21. A method of manufacturing an article comprising: preparing a liquid comprising a composition; wherein said composition comprises at least one polymer and a colloid comprising a gallium compound; and drying the liquid to create an article.

22. A method of manufacturing an article comprising: applying the composition of claim 1 to a substrate; and drying the composition to form the article.

23. A method of manufacturing an article comprising: applying the composition of claim 1 to a substrate; and forming the composition on the substrate; and drying the composition to form the article.

24. The method of manufacturing an article of claim 22, wherein drying the composition comprises applying heat.

25. The method of manufacturing an article of claim 23, wherein drying the composition comprises applying heat.

26. The method of manufacturing an article of claim 22, wherein applying the composition comprises at least one of spraying and dipping.

27. The method of manufacturing an article of claim 23, wherein applying the composition comprises at least one of spraying and dipping.

28. A method of manufacturing an article comprising dipping a form in the composition of claim 1.

29. The method of claim 28, wherein the composition is removed from the form.

30. The method of manufacturing an article according to claim 21 comprising injection molding, extruding, or casting a composition comprising: at least one polymer; and a colloid comprising a gallium compound; wherein the composition exhibits an antimicrobial effect, into a shape.

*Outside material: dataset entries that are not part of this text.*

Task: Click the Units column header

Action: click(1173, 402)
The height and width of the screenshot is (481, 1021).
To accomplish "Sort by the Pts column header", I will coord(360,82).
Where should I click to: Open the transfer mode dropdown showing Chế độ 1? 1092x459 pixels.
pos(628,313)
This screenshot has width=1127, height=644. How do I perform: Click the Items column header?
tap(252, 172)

31. A method for delivery of one or more oligodynamic compounds comprising gallium comprising: implanting, administering, inserting, or placing the composition of claim 1 under conditions effective to deliver the gallium to a desired location.

32. The method for delivery of claim 31, wherein the gallium compound comprises at least one of gallium nitrate, gallium chloride, gallium iodide, gallium citrate, gallium acetate, and gallium lactate.

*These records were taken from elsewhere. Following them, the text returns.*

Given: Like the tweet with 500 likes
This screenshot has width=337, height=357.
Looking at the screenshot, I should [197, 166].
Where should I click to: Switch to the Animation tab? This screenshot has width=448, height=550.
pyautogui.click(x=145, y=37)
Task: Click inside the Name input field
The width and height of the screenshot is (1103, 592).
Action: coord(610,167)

33. A method of treating at least one cell, tissue, organism, or portion of the cell, tissue, or organism, comprising implanting, administering, inserting, or otherwise placing the composition of claim 1 under conditions effective to deliver gallium to the cell, tissue, organism, or portion of the cell, tissue, or organism.

34. A method of preparing an antimicrobial composition comprising: mixing at least one polymer with a liquid comprising at least one oligodynamic agent comprising a gallium compound.

35. The method of claim 34, wherein said oligodynamic agent comprising a gallium compound is present in a colloid.

36. The method of claim 35, wherein said colloid is formed by adding at least one salt comprising a cation chosen from calcium, sodium, lithium, aluminum, magnesium, potassium, manganese, silver, platinum, gold, cerium, osmium, copper, zinc, and gallium.

37. The method of claim 36, wherein the at least one salt further comprises an anion chosen from oxides, acetates, acetylsalicylates, ascorbates, benzoates, bitartrates, bromides, carbonates, chlorides, citrates, folates, carbonates, deoxychoiates, gluconates, iodates, iodides, lactates, laurates, oxalates, palmitates, para-aminobenzoates, para-aminosalicylates, perborates, phenosulfonates, phosphates, picrates, propionates, salicylates, stearates, succinates, sulfadiazines, sulfates, sulfides, sulfonates, tartrates, thiocyanates, thioglycolates, thiosulfates, and silver ethylenediaminetetraacetic acid, and combinations thereof.

38. The method of claim 36, wherein said at least one salt is added to the liquid comprising at least one oligodynamic agent comprising gallium after the gallium compound is mixed with the at least one polymer.

39. The method of claim 36, wherein said at least one salt is added to the liquid comprising at least one oligodynamic agent comprising gallium before the gallium compound is mixed with the at least one polymer.